Editorials

Don't be so quick to declare victory, and other takeaways from Sacramento's primary

Voters dropped off their ballots at locations such as this one at Department of Voter Registration and Elections for the June 5 primary.
Voters dropped off their ballots at locations such as this one at Department of Voter Registration and Elections for the June 5 primary. rbyer@sacbee.com

Sacramento County elections officials are still counting — and counting — the votes from Tuesday’s local primary races, so there is a lot we don’t know yet. But the preliminary results offer at least one clear takeaway:

Technology matters, but not enough to save us from yet another slow slog of counting votes by hand, long after the voting is over. That's not entirely a bad thing.

This was Sacramento County's first experiment with the all-new Voter's Choice Act, which scrapped polling places in favor of vote centers in a bid to boost turnout. The turnout part appears to have worked, with at least 344,000 residents casting ballots in the primary, tens of thousands more than in 2014.

But it could take until next month to get an official tally in some races, so maybe hold the confetti. As of Wednesday evening, only about 124,000 ballots had been counted, and an unknown quantity hadn't even arrived yet, as a record number of people voted at the last minute and by mail.

Meanwhile, early returns seem to indicate the old rules of Sacramento politics are holding. Incumbency mattered, for instance. Most local candidates who ran for another term in office appear, at least so far, to be secure.
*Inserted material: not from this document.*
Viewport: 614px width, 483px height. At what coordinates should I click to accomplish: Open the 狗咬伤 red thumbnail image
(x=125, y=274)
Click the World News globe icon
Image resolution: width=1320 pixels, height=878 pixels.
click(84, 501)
Sacramento City Council incumbents Angelique Ashby and Rick Jennings are decisively ahead, as is county Supervisor Patrick Kennedy.

Money mattered, too, but only to a point.

In the race for Sacramento County sheriff, incumbent Scott Jones had a campaign war chest so mighty that it scared off contenders who could attract big donors. So even with an array of establishment endorsements, challenger Milo Fitch struggled and, as of Wednesday, was tied with lesser known candidate Donna Cox.

In his bid to unseat Anne Marie Schubert and become Sacramento County district attorney, deputy prosecutor Noah Phillips accepted tons of cash from billionaire activist George Soros. But Schubert, not Phillips, had the support of many local Democratic elected officials, not to mention the capture of a man suspected to be the East Area Rapist, which changed the subject from the police shooting of Stephon Clark.

Schubert has already declared victory, pointing out about an hour after the polls closed that she was leading by a 2-to-1 margin. Which proves Tuesday's most important takeaway: Marching matters but so does voting.

Even in the preliminary data, it’s troubling that the same neighborhoods that mounted the biggest protests over the Clark shooting may have perpetuated the status quo by not showing up to vote for the progressive candidates who shared their agenda. Victory shouldn't be so easy.